Wednesday, December 31, 2008

Satyam saga shows holes in India corporate governance

Just three months ago, India's fourth-largest software services exporter, Satyam Computer Services received a Golden Peacock award from a group of Indian directors for excellence in corporate governance.

Now its board is in turmoil and its shares have plunged after a botched attempt to buy two infrastructure firms in which management held stakes, sparking concerns about conflicts of interest and a lack of transparency.

Analysts say the saga exposes serious shortfalls in corporate India that must be addressed to ensure its credibility in an increasingly globalised and competitive world.

Four independent directors have resigned from the board of Satyam since the scandal erupted. But that does not fix the problem, said Premchand Palety, director of the Centre for Forecasting and Research in Delhi.

"Independent directors are supposed to be the watchdogs, the ones responsible for safeguarding the interests of minority shareholders. They clearly failed in their duty," he said.

Satyam says it adhered to corporate governance rules, appointing the requisite number of independent directors with excellent credentials, including the dean of a top business school in its hometown of Hyderabad and a professor at Harvard business school.

But there are concerns that some directors may be too close to Satyam's chairman to be considered truly independent, and all of them failed to ask tough questions about the now controversial infrastructure deals, Palety said.

"If Satyam's board was convinced about the merits of acquiring (the two firms), then good corporate governance demanded that it should have taken into confidence at least the major institutional shareholders," he said.

Even though the company aborted the plan, the damage was done: New York-listed Satyam's shares have plunged by a third since it first announced plans to acquire two sister firms for $1.6 billion and then abandoned the deal two weeks ago.

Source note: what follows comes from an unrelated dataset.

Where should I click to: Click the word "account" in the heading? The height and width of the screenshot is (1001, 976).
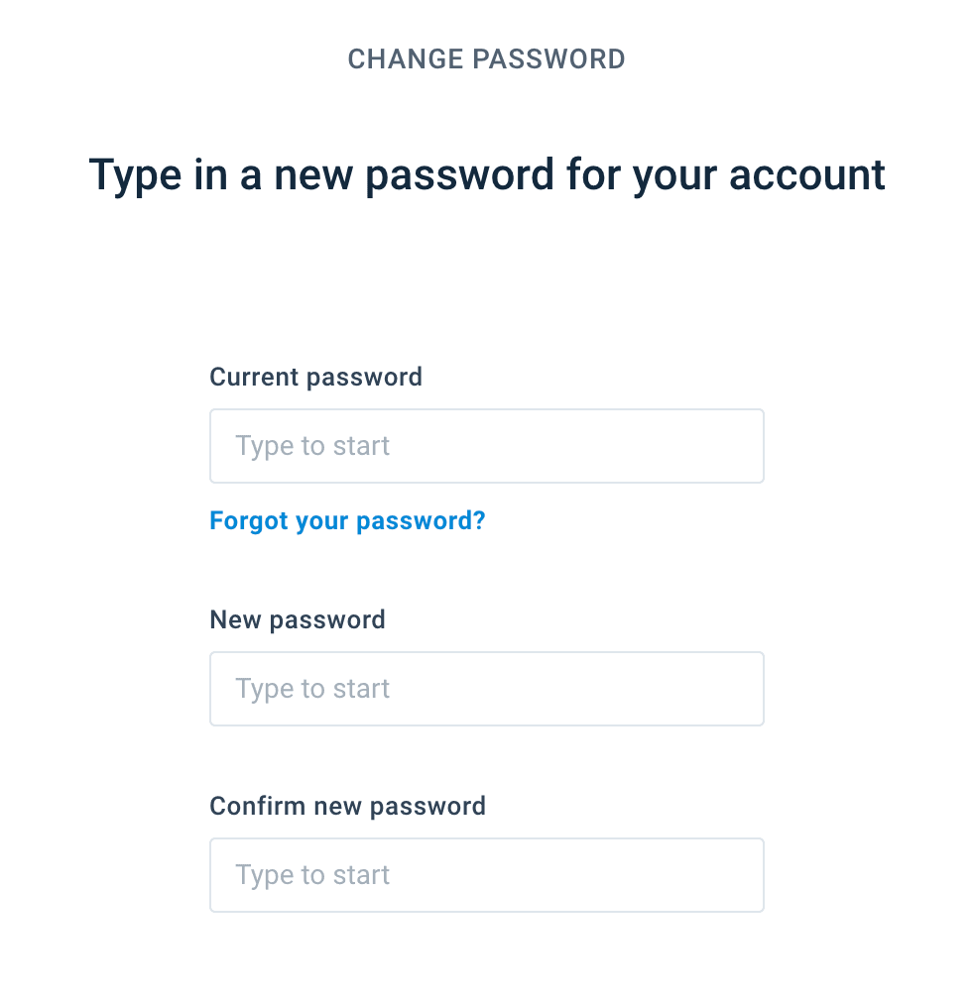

Satyam's board will meet on Jan 10 to consider more options to improve shareholder value and corporate governance.

DEEP INTROSPECTION

Change has come slowly for Indian family-owned businesses that have long battled issues such as nepotism, mismanagement, weak boards and a lack of transparency and professionalism.

About half the companies in the benchmark 30-share index are family-controlled.

With the opening of the economy in the early 1990s, bringing with it tighter regulations and greater foreign investor interest, Indian businesses have been forced to clean up their act.

But problems remain, with long-drawn out leadership succession battles such as the months-long standoff between the wealthy Ambani brotherrs highlighting the stranglehold by founders as well as the failure of regulatory authorities.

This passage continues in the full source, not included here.